• _PROBLEM STATEMENT_
Pick out every line of the items below that contains the word "Toggle" and copy each one in full.

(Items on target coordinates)
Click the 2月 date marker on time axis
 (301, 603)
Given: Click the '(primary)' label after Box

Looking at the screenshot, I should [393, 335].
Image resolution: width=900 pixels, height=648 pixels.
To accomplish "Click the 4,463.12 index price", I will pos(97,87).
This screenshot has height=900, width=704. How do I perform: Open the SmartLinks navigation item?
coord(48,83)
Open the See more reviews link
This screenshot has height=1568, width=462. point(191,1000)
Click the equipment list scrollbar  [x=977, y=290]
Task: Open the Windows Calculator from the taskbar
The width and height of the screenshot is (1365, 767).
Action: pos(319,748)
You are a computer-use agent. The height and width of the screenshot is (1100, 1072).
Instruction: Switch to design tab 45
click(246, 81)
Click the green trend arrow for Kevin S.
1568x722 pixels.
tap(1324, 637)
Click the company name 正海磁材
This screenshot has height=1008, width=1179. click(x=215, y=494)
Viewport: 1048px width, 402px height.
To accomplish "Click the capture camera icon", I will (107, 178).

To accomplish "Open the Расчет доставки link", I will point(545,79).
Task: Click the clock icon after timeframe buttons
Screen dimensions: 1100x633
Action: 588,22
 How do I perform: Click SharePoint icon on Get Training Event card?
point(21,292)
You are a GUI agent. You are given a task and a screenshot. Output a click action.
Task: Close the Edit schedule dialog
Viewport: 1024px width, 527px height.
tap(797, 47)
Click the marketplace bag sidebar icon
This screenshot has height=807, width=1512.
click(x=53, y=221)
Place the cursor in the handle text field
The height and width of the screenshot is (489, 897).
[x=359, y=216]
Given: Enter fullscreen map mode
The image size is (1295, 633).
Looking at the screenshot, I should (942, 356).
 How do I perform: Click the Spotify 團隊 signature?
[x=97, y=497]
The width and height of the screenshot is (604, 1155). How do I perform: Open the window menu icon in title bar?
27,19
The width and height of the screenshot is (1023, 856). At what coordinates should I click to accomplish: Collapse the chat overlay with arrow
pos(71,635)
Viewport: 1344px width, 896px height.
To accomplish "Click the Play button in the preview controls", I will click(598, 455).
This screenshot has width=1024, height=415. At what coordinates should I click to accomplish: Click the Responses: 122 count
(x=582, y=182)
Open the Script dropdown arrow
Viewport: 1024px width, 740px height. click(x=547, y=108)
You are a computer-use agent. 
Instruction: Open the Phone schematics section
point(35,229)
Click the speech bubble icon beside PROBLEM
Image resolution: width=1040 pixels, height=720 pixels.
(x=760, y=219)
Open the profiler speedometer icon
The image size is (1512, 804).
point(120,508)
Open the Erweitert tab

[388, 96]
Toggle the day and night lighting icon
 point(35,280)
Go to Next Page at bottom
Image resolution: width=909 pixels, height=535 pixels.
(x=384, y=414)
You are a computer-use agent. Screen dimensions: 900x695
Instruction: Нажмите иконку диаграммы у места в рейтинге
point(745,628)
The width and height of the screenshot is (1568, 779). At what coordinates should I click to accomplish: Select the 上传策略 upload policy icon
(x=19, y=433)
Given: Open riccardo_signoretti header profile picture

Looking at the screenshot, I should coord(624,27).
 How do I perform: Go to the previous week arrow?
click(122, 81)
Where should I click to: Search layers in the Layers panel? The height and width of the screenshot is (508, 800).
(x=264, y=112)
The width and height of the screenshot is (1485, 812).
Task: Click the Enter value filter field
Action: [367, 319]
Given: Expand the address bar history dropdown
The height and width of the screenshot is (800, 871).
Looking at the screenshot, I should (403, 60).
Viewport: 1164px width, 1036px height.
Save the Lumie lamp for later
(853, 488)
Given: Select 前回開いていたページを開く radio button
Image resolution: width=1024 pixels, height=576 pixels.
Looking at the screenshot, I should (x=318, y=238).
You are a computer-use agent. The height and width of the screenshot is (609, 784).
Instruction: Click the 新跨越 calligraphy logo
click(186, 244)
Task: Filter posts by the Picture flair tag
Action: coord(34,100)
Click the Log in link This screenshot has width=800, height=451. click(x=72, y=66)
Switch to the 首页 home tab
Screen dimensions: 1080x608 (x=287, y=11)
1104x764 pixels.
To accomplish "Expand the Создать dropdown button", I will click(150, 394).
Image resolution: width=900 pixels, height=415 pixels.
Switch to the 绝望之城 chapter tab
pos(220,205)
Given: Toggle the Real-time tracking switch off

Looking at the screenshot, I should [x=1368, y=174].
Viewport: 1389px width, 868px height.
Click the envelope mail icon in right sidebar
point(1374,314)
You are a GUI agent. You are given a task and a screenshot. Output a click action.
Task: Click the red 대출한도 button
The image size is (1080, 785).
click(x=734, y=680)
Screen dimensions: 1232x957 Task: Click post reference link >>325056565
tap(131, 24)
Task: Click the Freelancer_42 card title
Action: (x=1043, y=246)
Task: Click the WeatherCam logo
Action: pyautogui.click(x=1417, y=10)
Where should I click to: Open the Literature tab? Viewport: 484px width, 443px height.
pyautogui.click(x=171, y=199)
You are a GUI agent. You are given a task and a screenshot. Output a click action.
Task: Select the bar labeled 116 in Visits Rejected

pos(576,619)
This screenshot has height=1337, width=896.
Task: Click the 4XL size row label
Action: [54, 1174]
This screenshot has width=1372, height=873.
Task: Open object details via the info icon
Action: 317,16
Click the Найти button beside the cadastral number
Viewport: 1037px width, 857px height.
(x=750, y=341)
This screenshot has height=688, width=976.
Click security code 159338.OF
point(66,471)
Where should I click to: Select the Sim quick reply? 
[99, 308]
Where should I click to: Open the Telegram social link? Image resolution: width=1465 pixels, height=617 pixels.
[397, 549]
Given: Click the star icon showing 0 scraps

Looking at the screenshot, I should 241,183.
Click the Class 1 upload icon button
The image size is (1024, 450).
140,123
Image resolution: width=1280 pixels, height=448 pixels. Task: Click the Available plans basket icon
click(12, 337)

• _PROBLEM SOLUTION_
Toggle the day and night lighting icon
Given: Toggle the Real-time tracking switch off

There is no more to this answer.